The recent experience of traveling to the land of my birth, to my family of origin, and the friends that were part of my growing-up within that context, and Mark’s opening presentation of Jesus at his baptism is causing me to reflect anew on my experience of the interplay between the significances I attach to birth and adoption. It also leads me to pose a more general question: to what extent is our identity consciously shaped by either something we are born-into or by a process of adoption and being adopted?

For the first 22 years of my life, I lived in the land of my birth. While I have no wish to underestimate the significance of the formative influences of time and place, my subsequent 37 years are years in which my adult identity has been shaped by contexts not of birth, but adoption. One result of this is that for me, family is less a matter of blood than it is a matter of choice. Most of the time, for peace of mind sake, I want to say this matter is settled. Yet after my recent visit, I am reminded that identity is never quite so neatly settled, or so it would seem.

Renewed Reflections

I. All of this leads me to a renewed reflection on what is given and what is chosen. This is not simply a reflection on Mark’s depiction of Jesus’ baptism and the interplay between the significances of what is given (birth) and what is chosen (adoption). I am led to a renewed realization of the significance for each Christian of our baptism as an expression of the interplay between birth and adoption, between what is given and what is chosen.

II. Mark’s message is that even for Jesus, identity is a matter of choice and not simply a given of his birth. Jesus chooses to come to John and to receive the baptism of water at the hands of one who freely admits he is not worthy to untie his (Jesus’) sandals. Can we see in Mark’s depiction of the Baptism of Jesus, God choosing to use this event as the opportunity to affirm that the nature of the relationship between them is less a matter of birth than adoption? This seems a bold assertion coming so soon after the celebration of the Nativity. Yet, I do think that this is what Mark, who is deeply influenced by Paul, intends.
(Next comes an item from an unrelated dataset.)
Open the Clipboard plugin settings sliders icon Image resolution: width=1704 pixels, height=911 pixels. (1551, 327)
III. If Jesus’ baptism is the moment when God tears open a rend in the heavens through which the Holy Spirit deluges the world, what then is the meaning and purpose of our own baptism? Following Augustine it has often been difficult for Christians, fearful of their place in the scheme of things, not to erroneously connect baptism with personal salvation. Yet, isn’t the gift of life, in and of itself a gift from God that is complete according to the beauty and order of Creation. All human beings by birth are made as an expression of God’s love for the world. Being loved by God is a gift we enjoy because through biological birth it is given to us. This realization leads me again and again to want to assert that: To be human is to be most like God.

IV. Yet, the natural, material order is only one strand in an experience that contributes to our sense of possessing multilayered identity (ies). There is the identity as child of God through the natural processes of birth. Yet, Christians understand that there is a second birth that takes identity to a new level. This is not a material birth but a spiritual birth. The characteristic of spiritual birth is choice. We are not born into the spiritual life, we adopt and are adopted into it. Unlike our physical life, it is not a given, but a choice!

V. Baptism is entry into participation in the active life of Christ. It is an entry into a set of community relationships through which we come to the spiritual life not as a journey undertaken alone, but as one undertaken in the company of one another. Together, through our baptism into the Body of Christ in the world, we become conduits for the outpouring of the Holy Spirit’s deluge of the world through the tears in a universe where before Heaven was separated from earth and the sacred walled off from the profane. Baptism is the choice to become adopted sons and daughters and God is ripped, i.e. well pleased with us!

If being born human is to be most like God then being baptized is to be adopted into a new level of identity as those who know that to be human is to be most like God. Such knowledge is not only an immense responsibility, but also a humbling privilege!